Sra. Pérez: ¡Adelante! La puerta está abierta, Como no tenemos llave, tampoco tenemos puerta.
(Entran los recién llegados, y el Sr. y la Sra. Pérez se disponen para salir).
Cantante calva (con un tono algo cantarín, pero no demasiado, como de haber bebido unas sidras): Venimos de alborotar en Torrelodones.
Sra. Pérez: Había entendido que se habían ido a disfrutar de Londres este fin de semana.
Bombero: Era solo para despertar sospechas y presumir. En realidad, no hemos salido del país.
Sr. Pérez: Qué decepción. Es una broma intolerable, impropia de gente decente. No lo toleraré. No es propio.
Cantante calva: Pero, piense, Sr. Pérez, que ha tenido el mismo efecto. Todo quedará en casa. Eso sí, para que no vuelva a suceder, he mandado que reduzcan mi pasillo a la cuarta parte. Una couloirtomía, creo que se llama. De esas que hacen gratis en las clínicas de inseminación in vitro.
Sr. Pérez: (para sí) Hasta que no reduzcan el cuerpo de los bomberos no dejará de haber incendios en las casas. Sin contar con que los niños que nacen en una probeta no creo que tengan el alma como los demás. Al menos, no todos. Tal vez, uno de cada seis o siete. La Iglesia de Madrid no consentiría tamaño despilfarro.
Sra. Pérez: (Intenta marcharse del escenario, arrastrando durante un rato, sin darse cuenta, la mesa; la vuelve a poner en su sitio, cuando advierte que se está quedando con el culo al aire) ¿Se lo ha dicho alguien al marido de la cantante calva, antes de que se entere por otra persona que no sea de su confianza? Y todavía más importante: ¿No habrá nadie que explique a la gente que la fecundación artificial es una estafa, y que los niños que nacen de una probeta no tienen alma hasta que son niños?
Bombero: Imposible. Está de viaje de negocios en Londres. Ha ido a abortar con su único amor de toda la vida. Dicen que solo te hacen una pregunta, algo así como cuánto dinero tienes. Aunque es necesario jurar que no eres católico ni nada de eso.
Cantante calva: Es porque abortar allí es legal si puedes permitírtelo. Yo prefiero ir a alborotar a Torrelodones, que es lo que yo he hecho. Me gusta, porque sigue siendo ilegal y es mucho más barato, porque todo queda en casa. (Avanza hacia el frente del proscenio). ¿Les canto algo, o les vale igual que guarde silencio durante el mismo rato? ¿Les gustaría que callara el aria Glitter and be gay?

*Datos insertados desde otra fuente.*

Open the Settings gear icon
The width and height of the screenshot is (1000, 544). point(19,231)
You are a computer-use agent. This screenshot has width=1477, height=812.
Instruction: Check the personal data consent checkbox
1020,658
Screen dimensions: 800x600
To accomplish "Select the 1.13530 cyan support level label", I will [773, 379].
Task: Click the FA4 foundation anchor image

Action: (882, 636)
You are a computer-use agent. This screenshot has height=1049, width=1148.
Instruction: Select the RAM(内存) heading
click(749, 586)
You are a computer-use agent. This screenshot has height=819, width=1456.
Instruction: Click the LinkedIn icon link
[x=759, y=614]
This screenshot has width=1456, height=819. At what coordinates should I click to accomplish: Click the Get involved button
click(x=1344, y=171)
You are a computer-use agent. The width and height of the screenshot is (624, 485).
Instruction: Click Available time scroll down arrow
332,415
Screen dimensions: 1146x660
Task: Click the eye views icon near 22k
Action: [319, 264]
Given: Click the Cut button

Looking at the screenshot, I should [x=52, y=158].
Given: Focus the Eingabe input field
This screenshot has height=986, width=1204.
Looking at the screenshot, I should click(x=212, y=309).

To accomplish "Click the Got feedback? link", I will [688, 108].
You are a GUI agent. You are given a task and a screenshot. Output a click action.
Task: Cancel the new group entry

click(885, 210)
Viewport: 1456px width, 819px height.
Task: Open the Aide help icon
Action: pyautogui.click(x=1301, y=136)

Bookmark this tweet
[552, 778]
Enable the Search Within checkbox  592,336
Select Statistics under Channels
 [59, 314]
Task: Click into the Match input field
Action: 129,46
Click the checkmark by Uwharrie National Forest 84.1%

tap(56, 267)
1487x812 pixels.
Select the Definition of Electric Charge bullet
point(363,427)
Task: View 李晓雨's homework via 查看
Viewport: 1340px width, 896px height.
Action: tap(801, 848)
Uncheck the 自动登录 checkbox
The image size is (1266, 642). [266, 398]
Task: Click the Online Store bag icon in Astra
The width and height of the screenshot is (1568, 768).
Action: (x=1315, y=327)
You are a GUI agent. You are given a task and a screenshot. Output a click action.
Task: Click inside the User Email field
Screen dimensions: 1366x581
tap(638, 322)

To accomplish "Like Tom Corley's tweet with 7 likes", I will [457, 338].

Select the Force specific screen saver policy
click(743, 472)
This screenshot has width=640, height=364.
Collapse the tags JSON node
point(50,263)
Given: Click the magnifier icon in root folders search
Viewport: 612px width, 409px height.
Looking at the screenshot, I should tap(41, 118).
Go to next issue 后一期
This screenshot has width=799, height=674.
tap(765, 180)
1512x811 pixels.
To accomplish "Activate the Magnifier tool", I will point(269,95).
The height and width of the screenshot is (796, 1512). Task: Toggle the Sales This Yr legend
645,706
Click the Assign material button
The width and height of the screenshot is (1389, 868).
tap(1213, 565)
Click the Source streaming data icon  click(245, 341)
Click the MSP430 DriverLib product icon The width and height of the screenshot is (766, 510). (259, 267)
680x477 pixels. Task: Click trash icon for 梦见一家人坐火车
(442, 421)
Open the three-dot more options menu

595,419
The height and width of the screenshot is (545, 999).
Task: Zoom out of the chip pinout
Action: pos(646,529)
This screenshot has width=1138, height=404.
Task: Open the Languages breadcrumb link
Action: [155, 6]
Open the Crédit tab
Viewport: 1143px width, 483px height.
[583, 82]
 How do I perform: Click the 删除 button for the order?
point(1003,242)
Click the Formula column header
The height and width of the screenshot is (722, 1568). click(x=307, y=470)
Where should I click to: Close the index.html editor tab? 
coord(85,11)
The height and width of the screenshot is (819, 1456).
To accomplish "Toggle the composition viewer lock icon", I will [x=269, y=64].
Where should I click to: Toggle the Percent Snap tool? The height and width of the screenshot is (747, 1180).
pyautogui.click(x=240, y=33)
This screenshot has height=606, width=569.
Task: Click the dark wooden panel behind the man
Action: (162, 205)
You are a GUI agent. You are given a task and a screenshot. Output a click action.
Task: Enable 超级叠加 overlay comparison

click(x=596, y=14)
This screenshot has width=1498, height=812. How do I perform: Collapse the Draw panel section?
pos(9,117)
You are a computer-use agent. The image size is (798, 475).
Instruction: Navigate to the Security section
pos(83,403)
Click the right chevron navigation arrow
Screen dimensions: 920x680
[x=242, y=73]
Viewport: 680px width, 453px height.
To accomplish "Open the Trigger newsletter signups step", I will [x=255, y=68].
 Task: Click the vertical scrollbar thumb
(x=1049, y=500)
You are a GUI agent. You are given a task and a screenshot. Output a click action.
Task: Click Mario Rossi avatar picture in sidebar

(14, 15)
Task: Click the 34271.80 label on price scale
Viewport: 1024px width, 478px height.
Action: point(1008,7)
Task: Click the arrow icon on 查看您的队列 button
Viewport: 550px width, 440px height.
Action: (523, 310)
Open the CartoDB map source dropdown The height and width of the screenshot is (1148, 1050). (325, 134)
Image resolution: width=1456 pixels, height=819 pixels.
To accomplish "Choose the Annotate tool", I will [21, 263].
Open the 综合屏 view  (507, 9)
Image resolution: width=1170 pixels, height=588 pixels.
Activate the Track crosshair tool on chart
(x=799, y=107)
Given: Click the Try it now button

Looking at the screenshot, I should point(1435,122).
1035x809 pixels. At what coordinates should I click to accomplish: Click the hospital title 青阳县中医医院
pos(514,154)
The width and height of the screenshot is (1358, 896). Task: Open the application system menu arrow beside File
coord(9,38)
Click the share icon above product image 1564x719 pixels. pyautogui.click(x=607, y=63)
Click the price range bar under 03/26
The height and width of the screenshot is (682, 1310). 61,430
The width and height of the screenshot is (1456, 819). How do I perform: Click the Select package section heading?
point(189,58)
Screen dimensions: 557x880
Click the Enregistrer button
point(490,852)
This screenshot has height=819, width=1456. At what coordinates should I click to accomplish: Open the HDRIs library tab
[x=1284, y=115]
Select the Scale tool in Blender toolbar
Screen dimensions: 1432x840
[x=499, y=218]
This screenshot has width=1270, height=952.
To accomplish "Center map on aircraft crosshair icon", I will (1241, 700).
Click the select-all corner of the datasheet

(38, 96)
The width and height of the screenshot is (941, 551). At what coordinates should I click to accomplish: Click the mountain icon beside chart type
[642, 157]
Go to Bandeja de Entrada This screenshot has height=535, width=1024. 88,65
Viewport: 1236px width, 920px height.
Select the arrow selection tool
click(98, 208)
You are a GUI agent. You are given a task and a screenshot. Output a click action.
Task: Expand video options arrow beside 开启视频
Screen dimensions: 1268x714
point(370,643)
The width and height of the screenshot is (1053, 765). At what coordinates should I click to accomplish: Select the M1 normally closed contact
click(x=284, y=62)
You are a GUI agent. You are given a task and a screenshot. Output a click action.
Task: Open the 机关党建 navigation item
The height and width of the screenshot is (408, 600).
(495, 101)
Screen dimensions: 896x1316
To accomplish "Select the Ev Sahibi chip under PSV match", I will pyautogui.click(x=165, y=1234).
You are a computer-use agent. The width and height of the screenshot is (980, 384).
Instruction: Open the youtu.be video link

(Hay un largo y apestoso silencio. El bombero y la cantante calva ocupan exactamente los mismos sitios que el Sr. y la Sra. Pérez. El reloj de la Plaza/Puerta del Sol emite veintisiete campanadas)
Bombero: ¡Vaya, hace solo unas horas que ha terminado 2013 y aún estamos esperando a que llegue!
Cantante calva: Ha sido un año terrible, y si no ha acabado…
(Cae el telón. Un tipo, que se parece mucho al Presidente de Gobierno o al Ministro de Justicia, pero que lleva un cartel al cuello en el que se lee Eugene Ionesco -o algo parecido- invita a la gente a que se marche, pues la función está a punto de empezar y deben dejar la sala vacía. La cantante calva sigue exactamente el libreto, aunque ahora lo va cantando con su voz de contralto de coloratura).